_Data listing_
*** Block opens ***

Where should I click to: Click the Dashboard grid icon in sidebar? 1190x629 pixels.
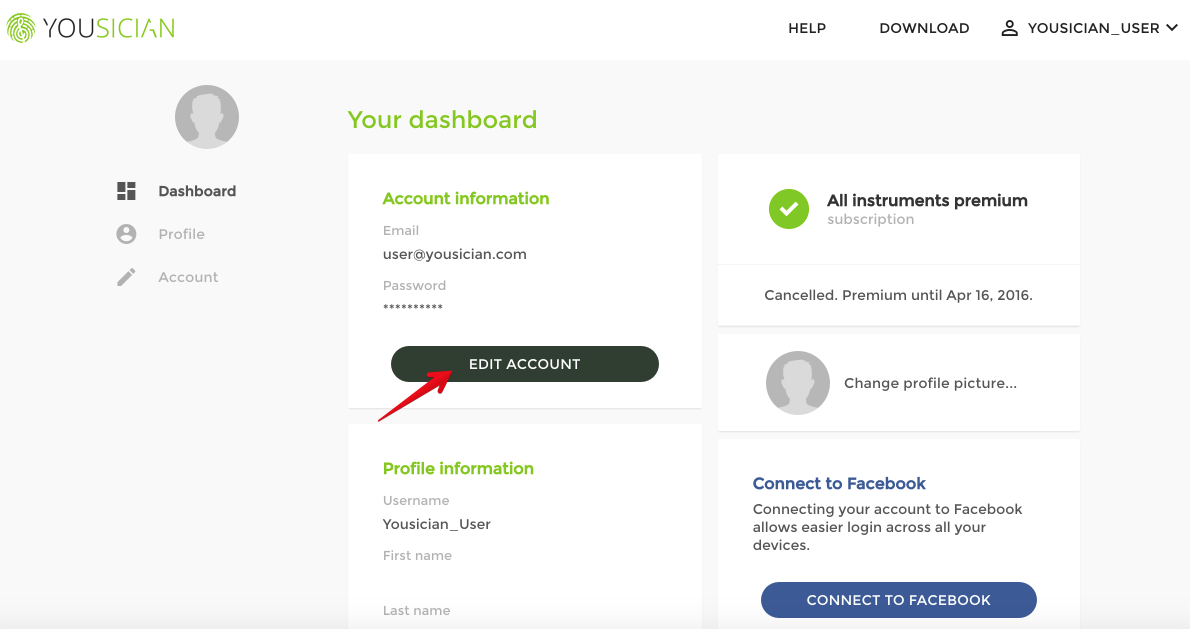126,191
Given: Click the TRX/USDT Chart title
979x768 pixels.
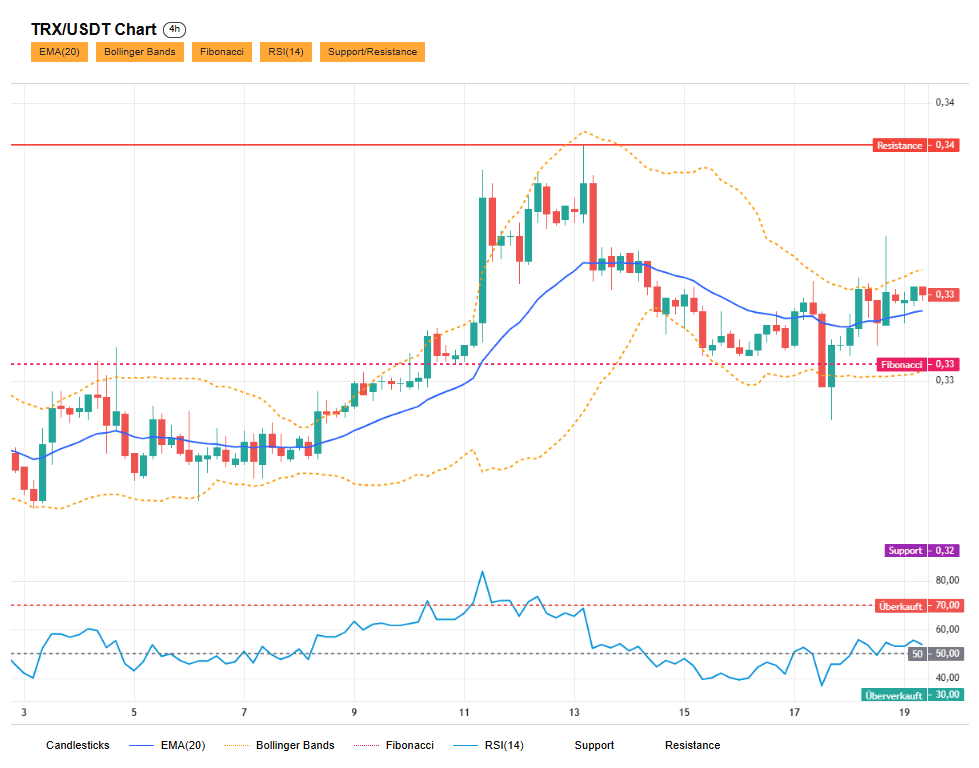Looking at the screenshot, I should (94, 29).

*** Block closes ***

_Assigned task_
Each line of the material needs to be given again exactly, without any of its pictures.

_Exercise output_
Where should I click to: Click the Dashboard grid icon in sidebar? 1190x629 pixels.
126,191
Given: Click the TRX/USDT Chart title
979x768 pixels.
Looking at the screenshot, I should (94, 29).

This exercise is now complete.